SUPPLIED RECORDS:
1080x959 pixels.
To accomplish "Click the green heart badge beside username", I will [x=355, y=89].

...

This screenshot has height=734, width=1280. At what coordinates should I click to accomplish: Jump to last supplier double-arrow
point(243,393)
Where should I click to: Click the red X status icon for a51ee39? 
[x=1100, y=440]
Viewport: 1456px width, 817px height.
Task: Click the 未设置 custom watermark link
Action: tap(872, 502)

* * *

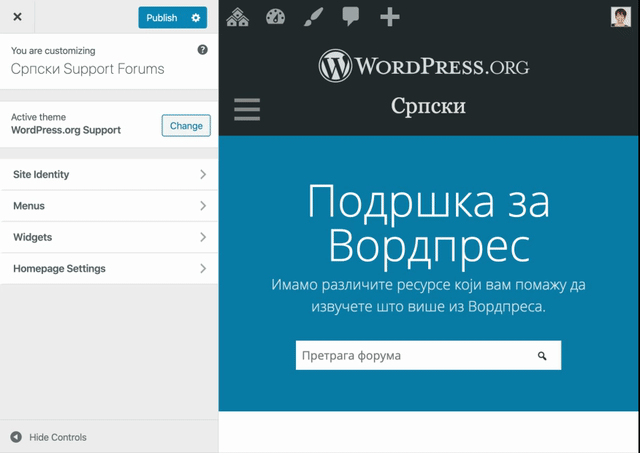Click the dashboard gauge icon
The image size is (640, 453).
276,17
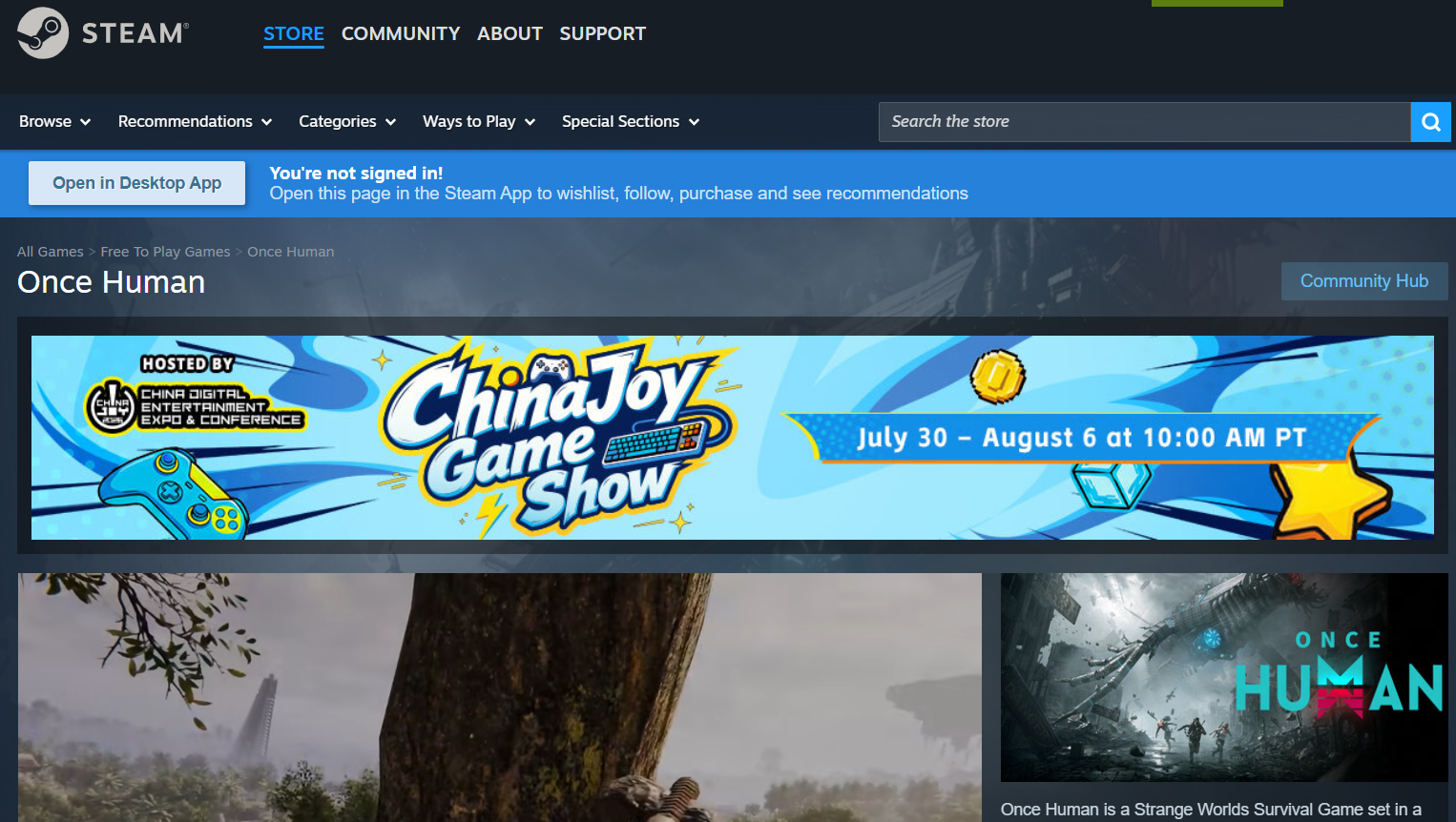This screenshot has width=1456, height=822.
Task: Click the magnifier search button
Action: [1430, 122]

WHAT TO WORK ON: Rewrite the lines from the one containing "1080x959 pixels." through the one containing "will [x=355, y=89].", replacing "green" with "blue" and leaving everything else unchanged.

REPLY:
1080x959 pixels.
To accomplish "Click the blue heart badge beside username", I will [x=355, y=89].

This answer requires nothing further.